I’m trying to fuse axes which have “the same semantics”. However, if I try to bind the fused axis to blockIdx.y I’m getting

TVMError: Operate on iter var iter_var(nn.yy.fused.xx.fused, )that is not part of the schedule

Is there a way to achieve this? Ideally I’d fuse the axis and later split it again (into different parts), but I’m stuck even earlier.

The background is that I would like to implement 1x1 convolutions which parallelize the reduction (I think the current GPU conv templates don’t do that). Here batch and spacial axes have the same role (and there is a single reduction axis, in_channels).

Best regards

Thomas

Could you share your code that can reproduce the error?

Hello @haichen,

thank you for your reply!

I think the error went away when I moved the line defining k as the reduction axis after dealing with the non-reducing axes. (It’s a bit surprising that the order matters as much, but I imagine something is going on.)
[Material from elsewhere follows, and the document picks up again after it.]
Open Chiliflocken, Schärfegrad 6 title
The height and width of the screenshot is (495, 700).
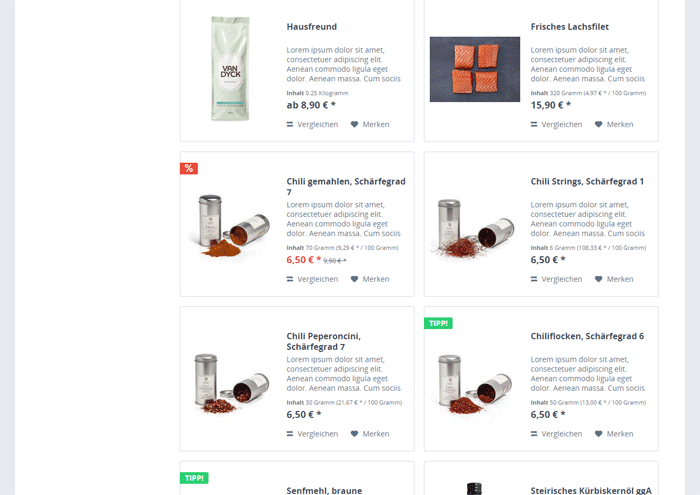(587, 336)
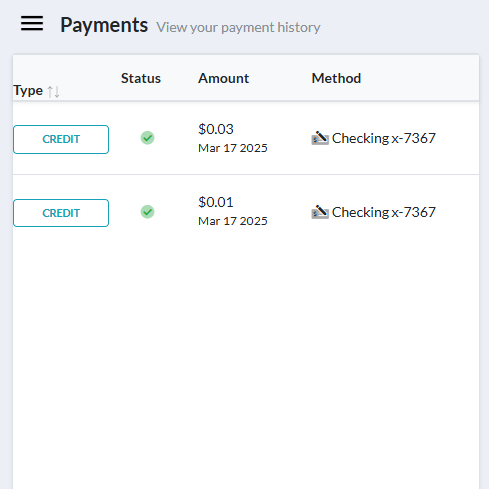
Task: Sort payments by Type column arrows
Action: [x=53, y=91]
So it’s basically a medley of the conv2d compute and an oversimplified schedule for dense.

If you are finding this in the discussion forum archive: I don’t recommend to copy this code, it doesn’t work well!

def conv2d_1x1_nchw(inp, w, stride, out_dtype=None):
    if out_dtype is None:
        out_dtype = inp.dtype
    assert isinstance(stride, int) or len(stride) == 2
    if isinstance(stride, int):
        stride_h = stride_w = stride
    else:
        stride_h, stride_w = stride

    batch, in_channel, in_height, in_width = inp.shape
    num_filter, channel, kernel_h, kernel_w = w.shape
    assert int(kernel_h) == 1 and int(kernel_w) == 1
    out_channel = num_filter
    out_height = simplify((in_height - 1) // stride_h + 1)
    out_width = simplify((in_width - 1) // stride_w + 1)
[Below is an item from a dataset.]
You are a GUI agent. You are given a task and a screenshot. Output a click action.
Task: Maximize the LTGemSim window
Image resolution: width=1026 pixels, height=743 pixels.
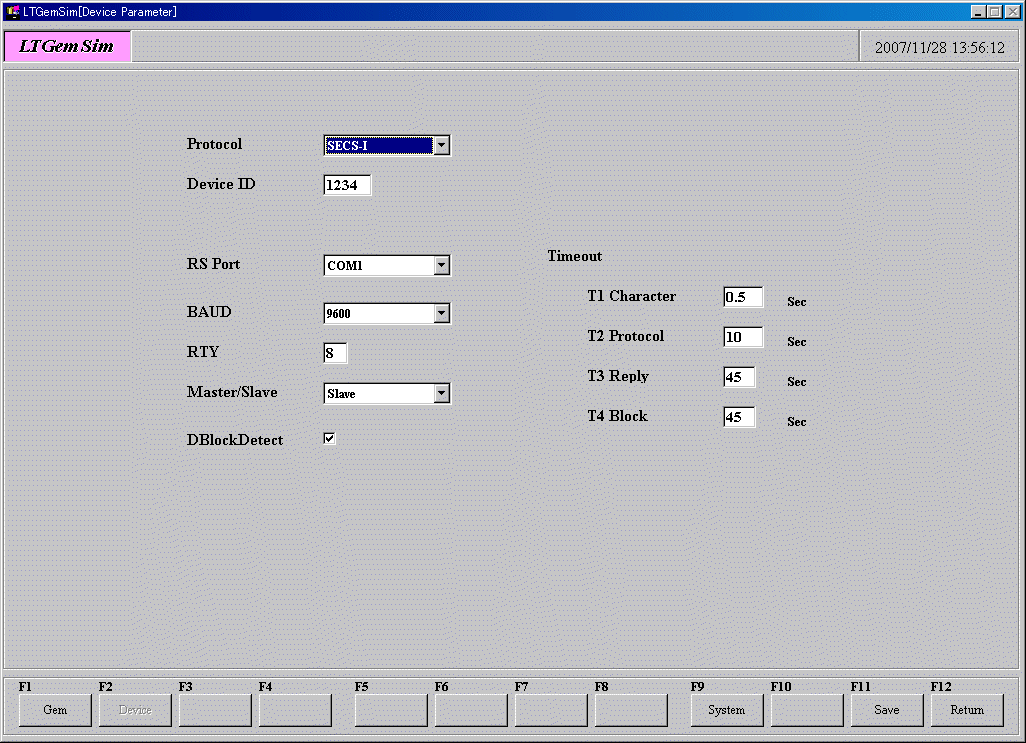click(x=995, y=11)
    rc = te.reduce_axis((0, in_channel), name='rc')
    
    return te.compute(
        (batch, out_channel, out_height, out_width),
        lambda b, oc, x, y: te.sum(
            inp[b, rc, x * stride_h,y * stride_w].astype(out_dtype) *
            w[oc, rc, 0, 0].astype(out_dtype),
            axis=[rc]), tag="conv2d_1x1_nchw")
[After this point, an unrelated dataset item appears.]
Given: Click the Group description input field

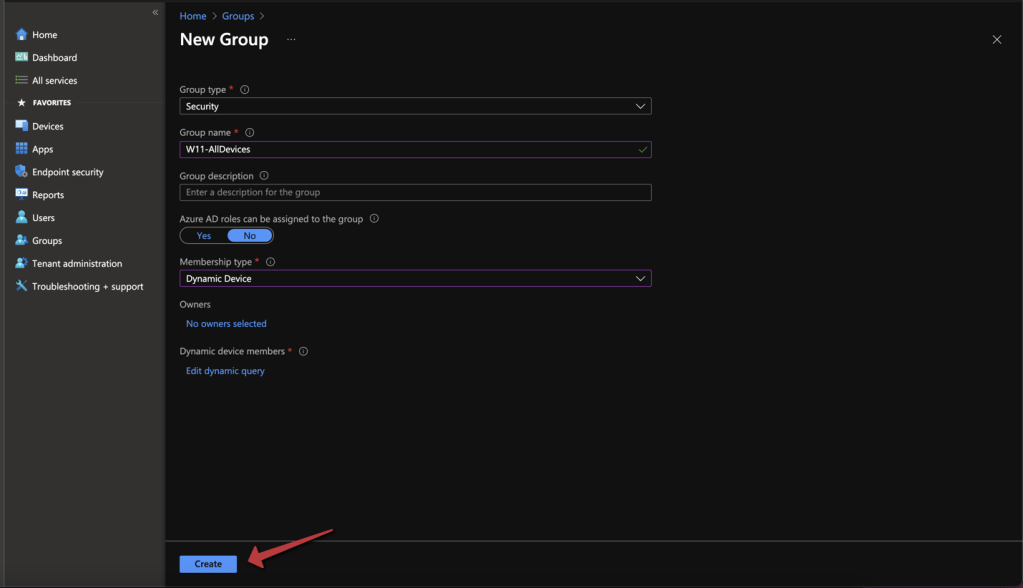Looking at the screenshot, I should 415,192.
@autotvm.template("tutorial/conv2d_1x1_gemm_no_batching")
def conv2d_1x1_gemm_no_batching(N, H, W, CO, CI, KH, KW, stride, padding):
    assert N == 1, "Only consider batch_size = 1 in this template"
    assert KH == 1, KW == 1

    data = te.placeholder((N, CI, H, W), name='data')
    kernel = te.placeholder((CO, CI, KH, KW), name='kernel')
    
    conv = conv2d_1x1_nchw(data, kernel, stride, out_dtype='float32')
    s = te.create_schedule([conv.op])

    batch = N * H * W
    in_dim = CI
    out_dim = CO

    C = s[conv]
    
    k, = s[conv].op.reduce_axis    # I had this at the other axes before
    num_thread = 128
    ko, kf = s[conv].split(k, factor=num_thread)
    partial_red = s.rfactor(conv, kf)

    ax_b, ax_out_ch, ax_x, ax_y = s[conv].op.axis
    s[conv].reorder(ax_b, ax_x, ax_y, ax_out_ch)
    ax_bxy = s[conv].fuse(ax_b, ax_x, ax_y)
        
    s[conv].bind(ax_out_ch, te.thread_axis("blockIdx.x"))
    s[conv].bind(ax_bxy, te.thread_axis("blockIdx.y"))

    tx = s[conv].op.reduce_axis[0]
    thread_x = te.thread_axis("threadIdx.x")
    s[conv].bind(tx, thread_x)
    s[partial_red].compute_at(s[conv], tx)
    s[conv].set_store_predicate(thread_x.var.equal(0))
    
    return s, [data, kernel, conv]

I don’t recommend to copy this code, it doesn’t work well!

So I guess if that is now loosely OK, I need to set up the memory caching.

Best regards

Thomas

Could you try to bind the outer most axis ax_bxy before ax_out_ch?